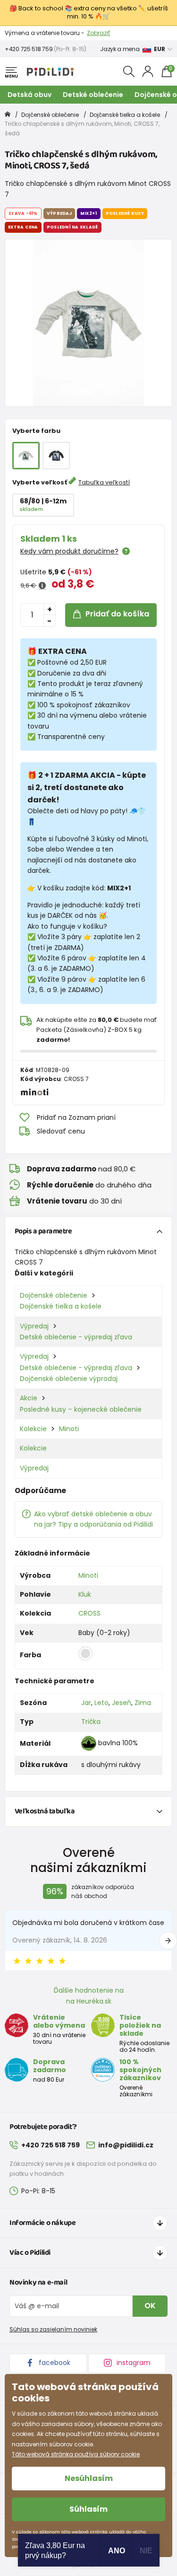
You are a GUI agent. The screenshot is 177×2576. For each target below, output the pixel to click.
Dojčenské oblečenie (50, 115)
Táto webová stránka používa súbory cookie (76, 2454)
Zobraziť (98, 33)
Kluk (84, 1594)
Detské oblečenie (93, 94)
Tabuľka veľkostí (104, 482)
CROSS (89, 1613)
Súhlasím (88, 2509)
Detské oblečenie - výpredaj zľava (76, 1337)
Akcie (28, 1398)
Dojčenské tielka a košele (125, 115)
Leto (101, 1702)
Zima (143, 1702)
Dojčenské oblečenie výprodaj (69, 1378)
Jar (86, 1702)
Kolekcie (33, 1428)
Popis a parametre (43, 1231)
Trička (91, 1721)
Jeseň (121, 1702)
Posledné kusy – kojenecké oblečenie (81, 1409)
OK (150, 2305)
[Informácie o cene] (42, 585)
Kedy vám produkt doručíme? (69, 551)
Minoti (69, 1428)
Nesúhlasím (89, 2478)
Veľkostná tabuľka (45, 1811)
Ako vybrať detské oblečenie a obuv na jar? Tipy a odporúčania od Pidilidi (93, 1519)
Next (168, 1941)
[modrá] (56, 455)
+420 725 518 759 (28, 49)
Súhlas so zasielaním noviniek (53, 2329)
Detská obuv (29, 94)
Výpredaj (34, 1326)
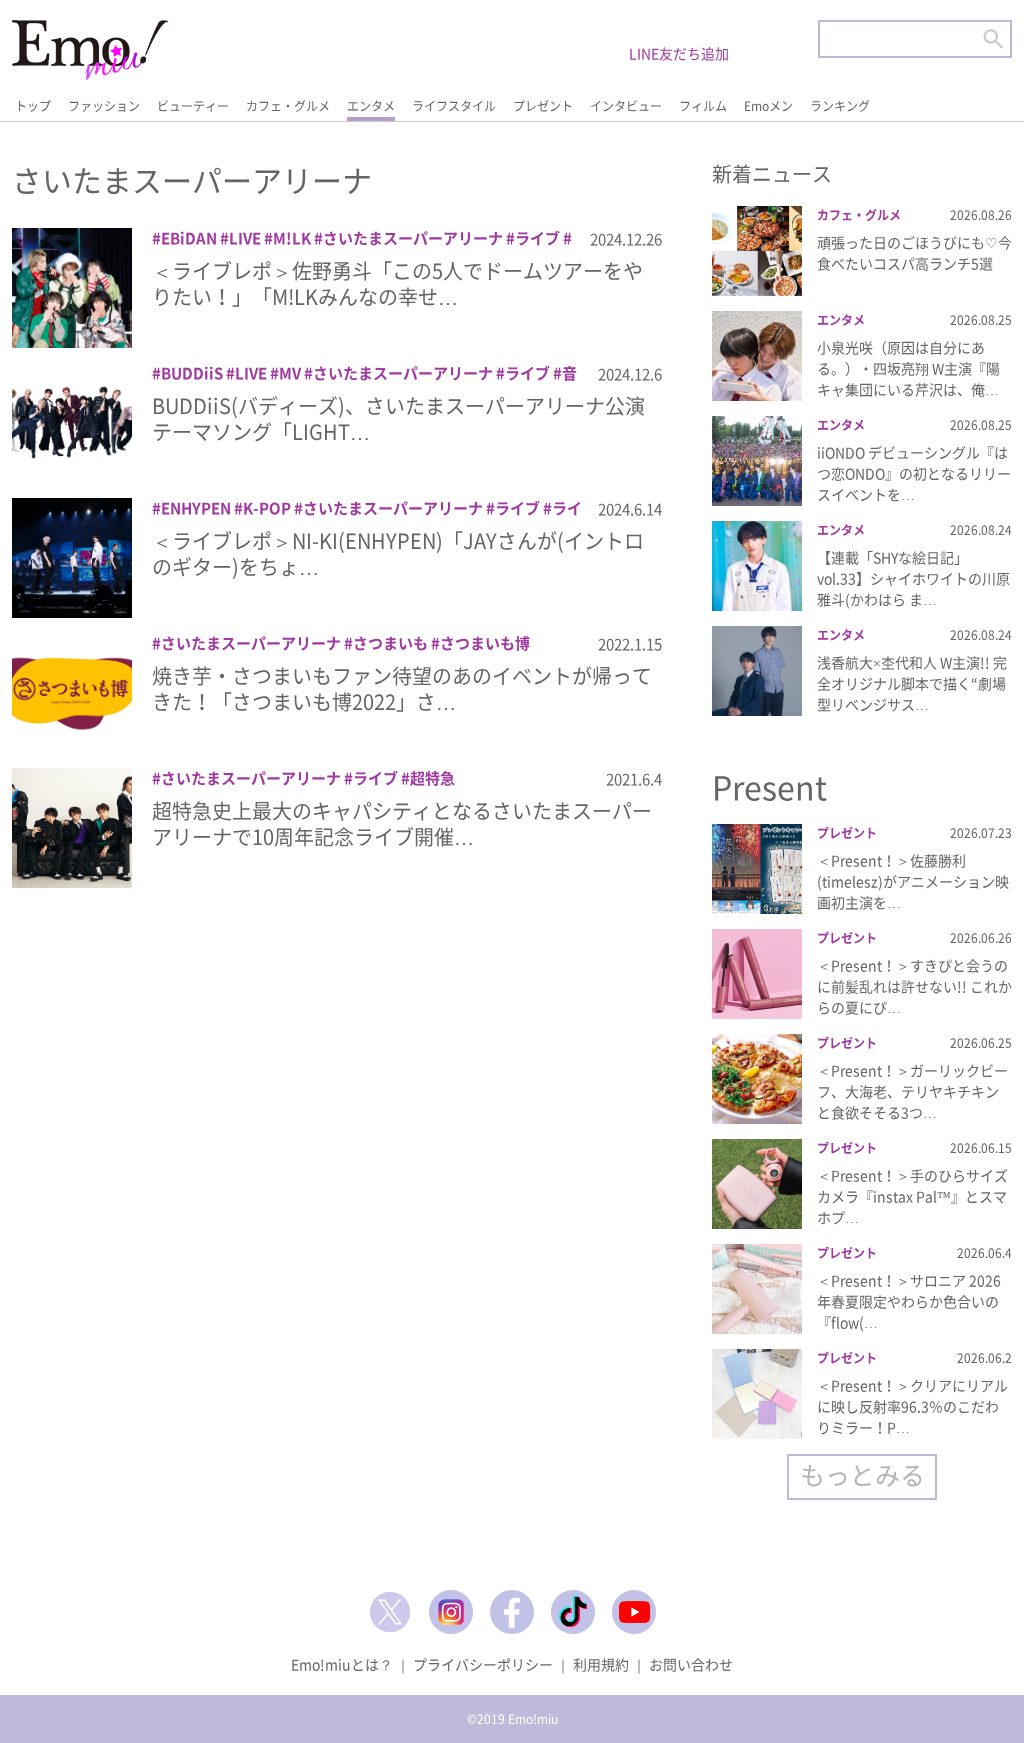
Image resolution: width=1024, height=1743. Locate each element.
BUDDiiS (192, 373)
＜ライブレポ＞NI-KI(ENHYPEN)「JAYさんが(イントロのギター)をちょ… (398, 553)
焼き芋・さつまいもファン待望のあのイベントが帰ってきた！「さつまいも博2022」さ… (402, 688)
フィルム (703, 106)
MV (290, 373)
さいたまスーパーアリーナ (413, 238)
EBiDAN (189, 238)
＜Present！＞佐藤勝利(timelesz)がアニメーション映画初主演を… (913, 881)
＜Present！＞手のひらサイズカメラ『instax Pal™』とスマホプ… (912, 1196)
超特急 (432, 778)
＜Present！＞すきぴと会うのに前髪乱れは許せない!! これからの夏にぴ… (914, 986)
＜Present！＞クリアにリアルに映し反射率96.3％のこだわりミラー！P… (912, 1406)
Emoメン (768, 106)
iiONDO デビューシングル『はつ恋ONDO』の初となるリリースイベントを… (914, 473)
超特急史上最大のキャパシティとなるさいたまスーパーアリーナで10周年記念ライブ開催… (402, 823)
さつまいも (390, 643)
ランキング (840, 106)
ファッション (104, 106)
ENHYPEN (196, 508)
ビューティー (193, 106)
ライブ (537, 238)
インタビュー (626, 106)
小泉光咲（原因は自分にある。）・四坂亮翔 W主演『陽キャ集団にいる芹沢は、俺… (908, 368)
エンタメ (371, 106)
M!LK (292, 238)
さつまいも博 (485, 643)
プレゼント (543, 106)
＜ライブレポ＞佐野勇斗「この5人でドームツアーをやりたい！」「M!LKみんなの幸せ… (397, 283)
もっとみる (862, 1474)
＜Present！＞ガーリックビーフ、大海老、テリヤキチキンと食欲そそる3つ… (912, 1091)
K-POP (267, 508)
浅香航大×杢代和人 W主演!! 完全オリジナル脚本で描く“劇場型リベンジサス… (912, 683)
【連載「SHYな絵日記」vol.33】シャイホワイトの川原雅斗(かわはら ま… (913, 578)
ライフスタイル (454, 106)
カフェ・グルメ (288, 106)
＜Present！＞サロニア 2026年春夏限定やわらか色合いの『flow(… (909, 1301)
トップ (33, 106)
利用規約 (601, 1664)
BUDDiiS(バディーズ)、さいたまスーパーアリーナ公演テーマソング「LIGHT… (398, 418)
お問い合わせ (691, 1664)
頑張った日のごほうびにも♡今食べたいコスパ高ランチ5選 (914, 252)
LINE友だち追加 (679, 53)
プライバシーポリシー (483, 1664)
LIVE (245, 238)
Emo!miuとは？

● What to work on:
Every line in the material above that has the word "obuv" should be copied.

● Response for this exercise:
Ako vybrať detské oblečenie a obuv na jar? Tipy a odporúčania od Pidilidi (93, 1519)
Detská obuv (29, 94)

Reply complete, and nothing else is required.